Pero tiene sus momentos felices esto del internet, jamás he pretendido negarlo. Sin embargo, todo eso se consume en medio de la falsedad de un mundo paralelo, de una realidad virtual en la que, más tarde o más temprano, te descubres solo y con muchos más años encima. Somos víctimas del sedentarismo y nos vamos matando sin darnos cuenta.

La vida privada se va convirtiendo en la comidilla pública tan pronto describes tus estados de ánimo con los “nicknames” y vas colgando las fotos de tus últimas vacaciones en las páginas de perfiles para buscar amigos. A la final, todos saben cuándo la vida te patea, cuándo te enredas con alguien, cuándo te ganas un premio o cuándo se te muere un familiar. A la final, todos saben todo sobre ti. Nos sacamos un magíster –que ahora también son virtuales- en chismografía barata y luego creemos que la gente que nos rodea no sabe guardar secretos o se inmiscuye en lo que no les interesa. Pero somos nosotros mismos los que nos disfrazamos de plato fuerte para el banquete y perdemos el control de nuestros más íntimos secretos, de nuestros recuerdos de infancia.
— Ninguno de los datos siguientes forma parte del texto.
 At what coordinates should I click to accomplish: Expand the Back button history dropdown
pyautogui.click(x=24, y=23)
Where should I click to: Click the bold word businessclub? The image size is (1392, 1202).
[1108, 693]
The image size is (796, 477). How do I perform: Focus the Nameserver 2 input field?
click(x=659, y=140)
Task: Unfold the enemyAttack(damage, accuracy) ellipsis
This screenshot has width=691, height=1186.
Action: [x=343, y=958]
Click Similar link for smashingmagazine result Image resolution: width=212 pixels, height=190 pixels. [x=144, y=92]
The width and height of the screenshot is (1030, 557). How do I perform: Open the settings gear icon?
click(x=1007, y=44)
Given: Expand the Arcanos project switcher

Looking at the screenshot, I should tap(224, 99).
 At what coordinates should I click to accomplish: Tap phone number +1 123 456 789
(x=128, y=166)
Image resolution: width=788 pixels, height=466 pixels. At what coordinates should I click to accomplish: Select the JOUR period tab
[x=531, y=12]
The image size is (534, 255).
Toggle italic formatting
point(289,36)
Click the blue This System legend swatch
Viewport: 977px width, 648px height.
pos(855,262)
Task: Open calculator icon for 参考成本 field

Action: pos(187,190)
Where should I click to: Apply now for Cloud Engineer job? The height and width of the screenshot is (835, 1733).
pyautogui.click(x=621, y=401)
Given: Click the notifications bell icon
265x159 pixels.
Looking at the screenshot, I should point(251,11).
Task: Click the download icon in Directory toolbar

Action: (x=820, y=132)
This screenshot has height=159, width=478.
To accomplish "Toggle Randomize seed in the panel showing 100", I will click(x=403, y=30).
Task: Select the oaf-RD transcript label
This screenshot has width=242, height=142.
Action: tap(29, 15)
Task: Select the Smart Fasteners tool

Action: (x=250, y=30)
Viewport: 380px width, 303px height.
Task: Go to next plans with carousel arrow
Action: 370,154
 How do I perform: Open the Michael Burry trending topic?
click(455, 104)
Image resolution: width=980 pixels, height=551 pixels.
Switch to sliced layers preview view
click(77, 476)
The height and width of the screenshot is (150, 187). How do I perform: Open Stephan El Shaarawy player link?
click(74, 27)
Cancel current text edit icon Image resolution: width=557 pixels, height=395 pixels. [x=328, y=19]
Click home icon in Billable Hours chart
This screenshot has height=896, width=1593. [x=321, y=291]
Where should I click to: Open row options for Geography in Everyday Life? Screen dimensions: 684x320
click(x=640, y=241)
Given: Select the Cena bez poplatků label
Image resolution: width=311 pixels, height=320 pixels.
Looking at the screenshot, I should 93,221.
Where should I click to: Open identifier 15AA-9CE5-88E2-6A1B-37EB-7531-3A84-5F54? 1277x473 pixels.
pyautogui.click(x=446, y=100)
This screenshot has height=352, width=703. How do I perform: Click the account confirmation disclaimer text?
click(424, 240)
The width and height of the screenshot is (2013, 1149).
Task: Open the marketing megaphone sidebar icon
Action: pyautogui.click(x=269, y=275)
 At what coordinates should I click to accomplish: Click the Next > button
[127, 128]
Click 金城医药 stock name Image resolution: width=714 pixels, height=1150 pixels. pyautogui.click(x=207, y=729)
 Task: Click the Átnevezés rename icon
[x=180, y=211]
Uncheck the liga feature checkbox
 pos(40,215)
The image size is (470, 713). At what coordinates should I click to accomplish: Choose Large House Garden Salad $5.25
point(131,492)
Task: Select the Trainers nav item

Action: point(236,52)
Y para nada, porque cuando necesitas que alguien te tienda la mano, la mano de ese alguien está ocupada tecleándole a otro solitario que se apareció primero con sus propias tristezas, con sus propias ganas de hablar sobre nada, con sus propias preguntas aburridas del hola ¿qué tal?
¿Cómo escapamos de todo esto? ¿Cómo nos mantenemos a salvo del engaño? ¿Cómo salimos ilesos de este gran truco en el que dices sólo lo que te conviene, en el que puedes aparentar ser alguien más sin que te descubran, en el que te pierdes entre tantos pasillos de un laberinto infinito donde no existe salida alguna?

Sí, existe la solución. Fácil, rápida y radical. Haz la prueba con un último clic y corre por tu vida. Escoge la única opción posible, esa que dice: DESACTIVAR CUENTA.

Apaga la estúpida computadora, vístete con lo primero que encuentres, toma las llaves y sal de allí. Respira profundamente esa sensación de libertad que te había abandonado desde hace mucho. Marca el número telefónico de algún amigo e invítalo a tomar un trago.

Habrás recuperado el control de tu vida.